Sarah Shaikh, a liaison for the Healthy Communities Initiative for Bon Secours New York Health System, a Riverdale, N.Y.-based long-term care network, learned about Future CEOs at a gathering of Bon Secours community benefit leaders. "I immediately knew we needed this," said Shaikh.
Forgotten students
Shaikh struggled to find organizations interested in partnering on the project in New York City until she connected with Pastor Walter Sotelo, the senior pastor of Inwood Church. His nondenominational Christian church was working with Bon Secours on some healthy food initiatives.
Sotelo said when he heard the idea, "I was super excited. I said, 'This is a no-brainer.'"
New York City's school system is failing many students, he said, adding that about one in four New York high school students does not graduate. And studies have shown that many students are ill-prepared for higher education. "Some are meant to go to college, and some are not. Those who are not, are really forgotten" often in the school system, Sotelo said.
He added that in the low-income areas his church serves in Manhattan's Inwood and Washington Heights neighborhoods, many students do not eat well, so they may not have the stamina to learn. Or, they may not learn in the way the school system teaches. "They want to be viable citizens, and they want to help the economy. (But many are) tied down by the system and their surroundings."
They need to be shown opportunities, Sotelo said.
Sold out
The New York program that began last year took a slightly different form than the Virginia program. It was held in a school; it was funded by a Bon Secours grant; and, instead of providing students with products donated by churchgoers, the program challenged students to secure their own inventory. Students started out with $100.
Some sold make-up through eBay, some computer accessories, some basketball equipment. They learned to market the products on eBay and fulfill customer requests as they came in. They also learned to resolve problems – eBay's seller rating system proved to be a good motivator for students, said Shaikh. "The beauty of eBay is that it forces you to be honest," she said. "The goal is perfect customer feedback, and this forces you to follow through on what you promise."

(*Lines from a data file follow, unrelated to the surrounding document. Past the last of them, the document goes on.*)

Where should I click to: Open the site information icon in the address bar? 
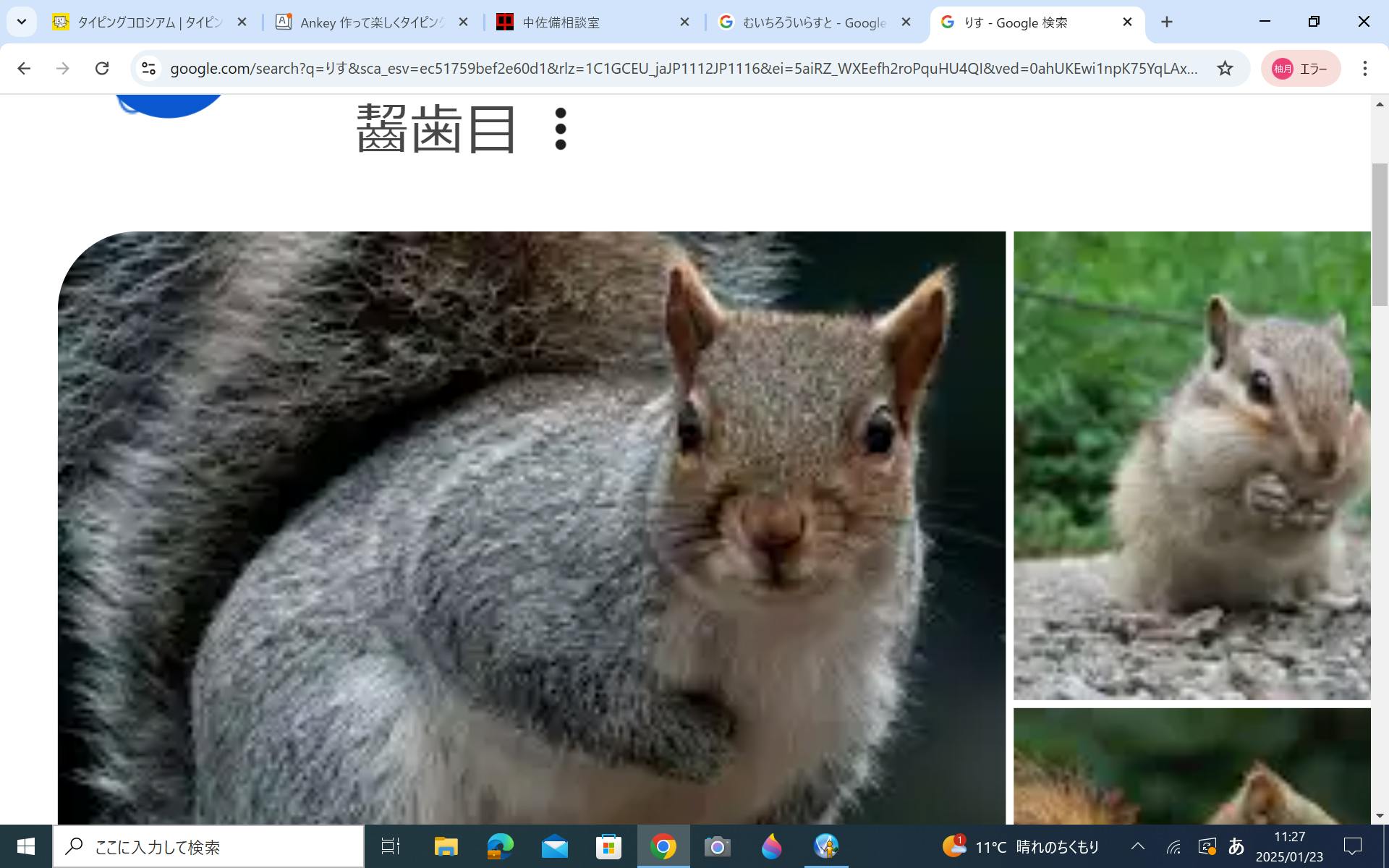click(x=148, y=68)
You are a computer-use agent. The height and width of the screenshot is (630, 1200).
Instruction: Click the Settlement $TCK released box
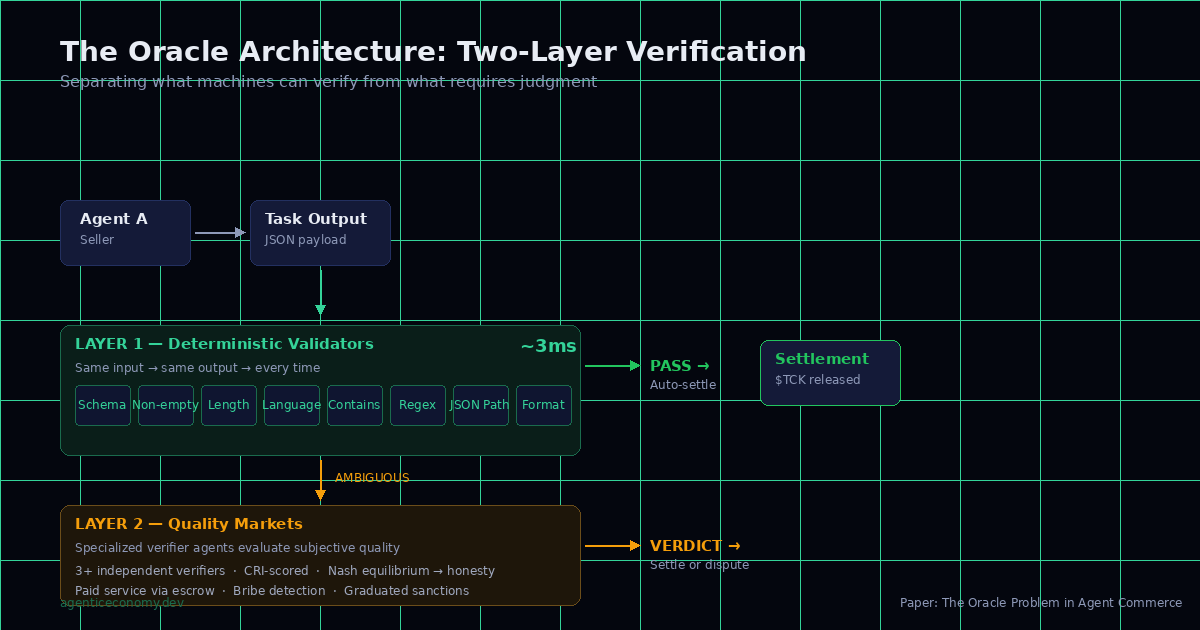(830, 372)
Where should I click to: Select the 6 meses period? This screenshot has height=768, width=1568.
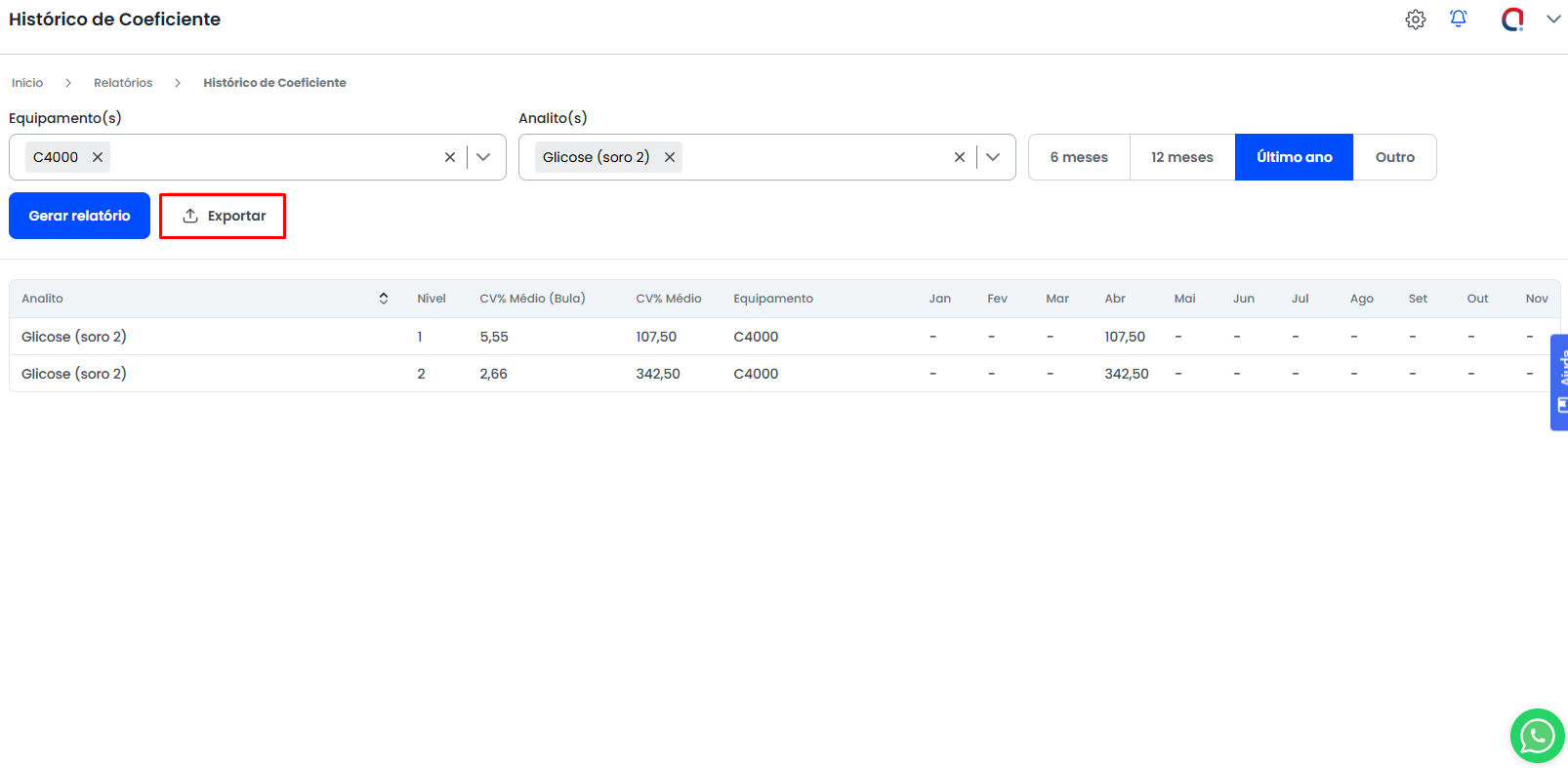pos(1079,157)
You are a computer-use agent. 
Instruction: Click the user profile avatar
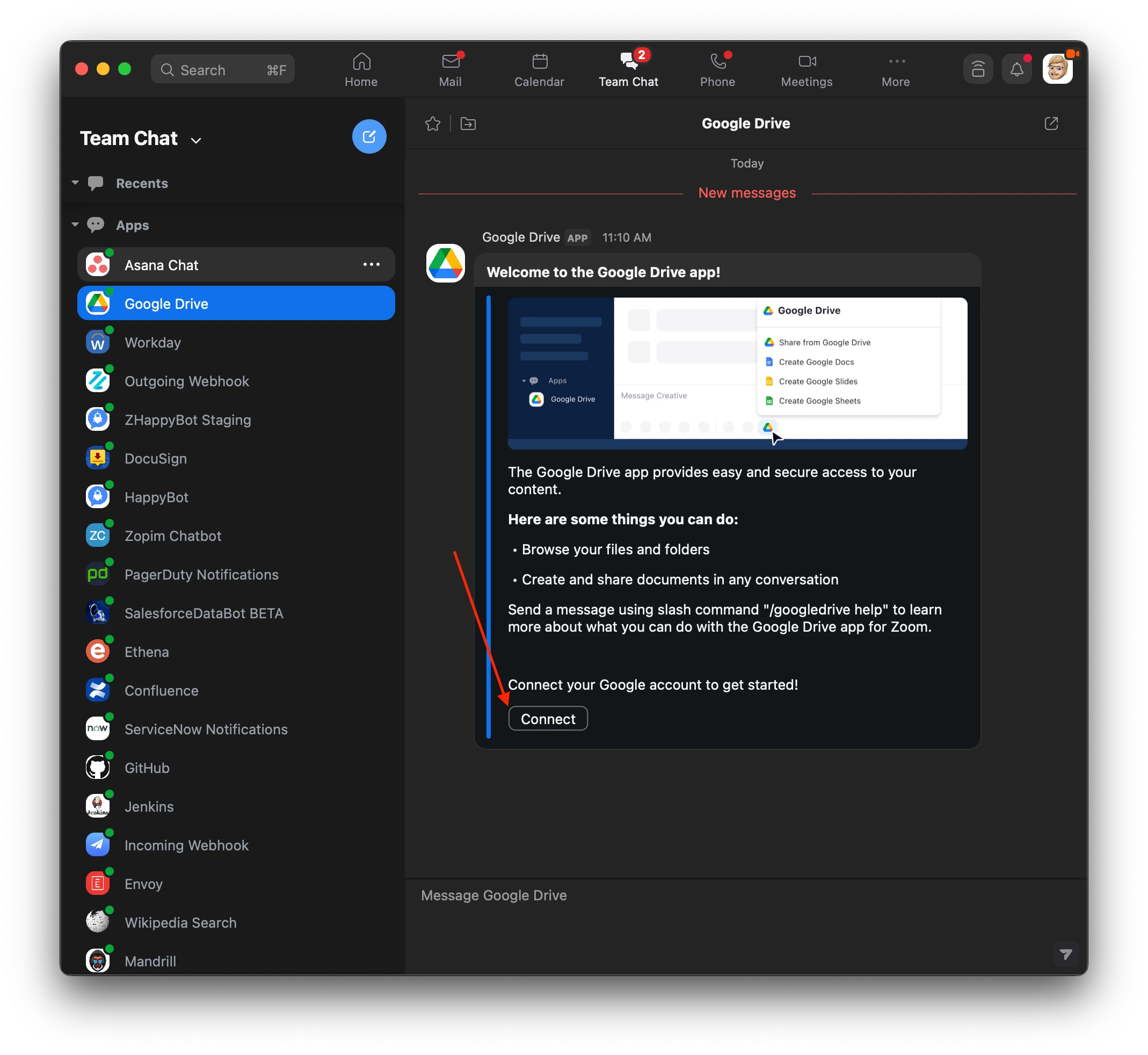pyautogui.click(x=1057, y=69)
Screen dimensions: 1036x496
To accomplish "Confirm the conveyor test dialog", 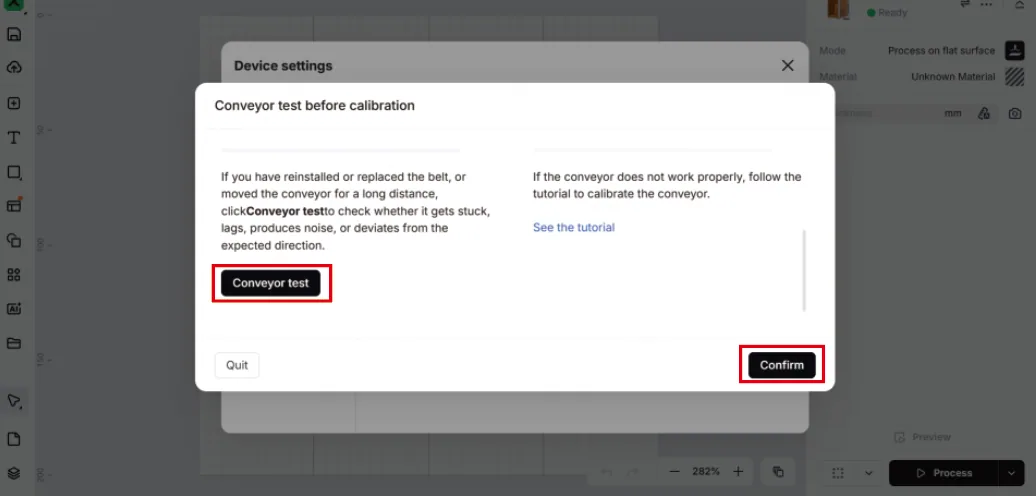I will pyautogui.click(x=782, y=365).
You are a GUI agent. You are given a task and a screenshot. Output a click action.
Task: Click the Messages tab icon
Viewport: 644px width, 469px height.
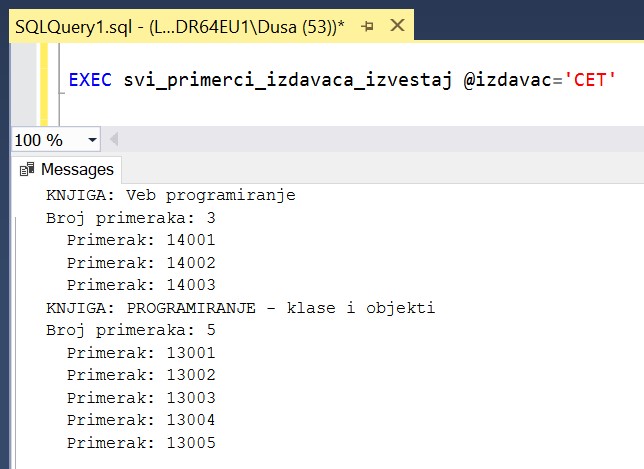pyautogui.click(x=27, y=170)
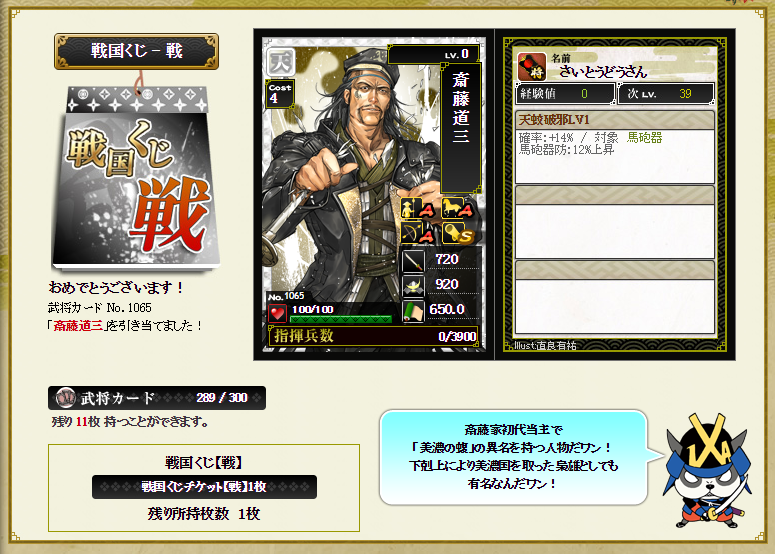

Shaikh said many of the students were so successful that they sold out of their inventory. Some have kept their online businesses open after completing the class.
She said the work allowed lackluster students to discover a love for hands-on learning. Sotelo said family members who formerly were chronic no-shows at parent-teacher meetings, eagerly participated in an end-of-the-course celebration. "They were so excited," Sotelo said of the students and their families.
Shaikh said without intervention, so many students "get lost in the system for many different reasons. But if we give them skills, they can take things in a creative new direction.
"We're helping provide a new vision of the future for them," she said.